特に金融・医療・法務などの規制産業において、AI判断の根拠の説明責任(Explainability)を果たすための基盤になります。EU AI ActやISO 42001など、AIガバナンス規制への対応にも直結します。
Section 4: 開発者向け実装
スキーマとは何ですか?どう使いますか?
スキーマは「AIが知識を取得・クラスタリングする方法」をモデル化する定義です。年齢層・リスクスコア・地域などをタイプ付きスキーマと正規化で表現します。
ZKサーキットと再現可能なジェネレーターを登録することで、すべてのファクトが元の出所まで追跡可能になります。
検証済み属性のクエリはどのように機能しますか?
例えば「日本在住で18歳以上のユーザー」と問い合わせると、証明ステータス・スキーマ・発行者・ジェネレーター・検証方法を含む完全なプロバナンス付きの属性情報が返ってきます。

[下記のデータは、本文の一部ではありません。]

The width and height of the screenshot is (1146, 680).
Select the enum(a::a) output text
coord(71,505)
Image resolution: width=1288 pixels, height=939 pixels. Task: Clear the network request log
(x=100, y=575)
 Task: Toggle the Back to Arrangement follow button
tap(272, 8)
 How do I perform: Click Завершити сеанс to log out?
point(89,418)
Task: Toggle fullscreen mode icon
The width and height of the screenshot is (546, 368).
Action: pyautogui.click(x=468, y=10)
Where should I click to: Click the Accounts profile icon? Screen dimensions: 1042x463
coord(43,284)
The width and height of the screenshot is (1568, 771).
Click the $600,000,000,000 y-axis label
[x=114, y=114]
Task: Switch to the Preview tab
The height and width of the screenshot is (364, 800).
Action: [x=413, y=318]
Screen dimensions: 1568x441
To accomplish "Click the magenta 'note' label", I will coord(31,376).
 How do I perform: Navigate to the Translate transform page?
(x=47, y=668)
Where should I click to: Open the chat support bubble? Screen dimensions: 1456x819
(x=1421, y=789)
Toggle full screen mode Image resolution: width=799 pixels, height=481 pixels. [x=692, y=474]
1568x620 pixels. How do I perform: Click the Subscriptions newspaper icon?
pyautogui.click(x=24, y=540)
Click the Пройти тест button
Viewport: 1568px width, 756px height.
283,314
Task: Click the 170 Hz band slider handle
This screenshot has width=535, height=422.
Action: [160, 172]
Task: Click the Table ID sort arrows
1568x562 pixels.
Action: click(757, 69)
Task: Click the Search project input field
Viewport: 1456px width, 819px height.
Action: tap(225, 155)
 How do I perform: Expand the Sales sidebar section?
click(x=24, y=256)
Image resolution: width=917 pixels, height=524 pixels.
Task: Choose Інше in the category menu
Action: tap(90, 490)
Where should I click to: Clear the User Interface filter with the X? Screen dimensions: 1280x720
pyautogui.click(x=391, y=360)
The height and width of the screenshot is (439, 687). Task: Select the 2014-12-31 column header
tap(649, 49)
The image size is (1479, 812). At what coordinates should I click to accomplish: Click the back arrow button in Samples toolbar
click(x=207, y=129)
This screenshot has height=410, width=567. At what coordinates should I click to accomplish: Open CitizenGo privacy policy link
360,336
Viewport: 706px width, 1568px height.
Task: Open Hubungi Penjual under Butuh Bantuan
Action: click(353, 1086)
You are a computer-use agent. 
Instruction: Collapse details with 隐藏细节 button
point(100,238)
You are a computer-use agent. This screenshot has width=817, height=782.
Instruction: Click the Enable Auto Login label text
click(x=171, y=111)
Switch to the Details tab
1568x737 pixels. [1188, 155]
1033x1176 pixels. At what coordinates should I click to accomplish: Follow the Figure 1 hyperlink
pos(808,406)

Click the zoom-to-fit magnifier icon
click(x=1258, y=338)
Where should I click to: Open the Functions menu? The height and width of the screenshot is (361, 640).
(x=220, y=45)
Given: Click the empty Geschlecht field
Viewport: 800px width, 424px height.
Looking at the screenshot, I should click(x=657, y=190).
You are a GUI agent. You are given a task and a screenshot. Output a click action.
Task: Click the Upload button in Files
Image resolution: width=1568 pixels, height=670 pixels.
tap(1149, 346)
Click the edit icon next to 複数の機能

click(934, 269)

これはRAGポリシーレイヤーでそのまま活用できる形式になっています。
Section 5: 導入・信頼性への疑問
Lemmaを使うと何が「証明可能」になりますか?
以下の4点が暗号学的に証明可能になります。
- 誰が発行したか(発行者の同一性)
- どのスキーマで定義されたか(データ構造の整合性)
- どのように事実が証明されたか(ZKプルーフの回路と生成方法)
- その証明がどこに記録されているか(オンチェーンの永続記録)
Lemmaの導入にブロックチェーンの知識は必要ですか?
必要ありません。Lemmaはブロックチェーンをバックエンドの記録インフラとして使用しますが、開発者が直接スマートコントラクトを扱う必要はありません。APIを通じて既存のAIシステムやRAGパイプラインに統合できます。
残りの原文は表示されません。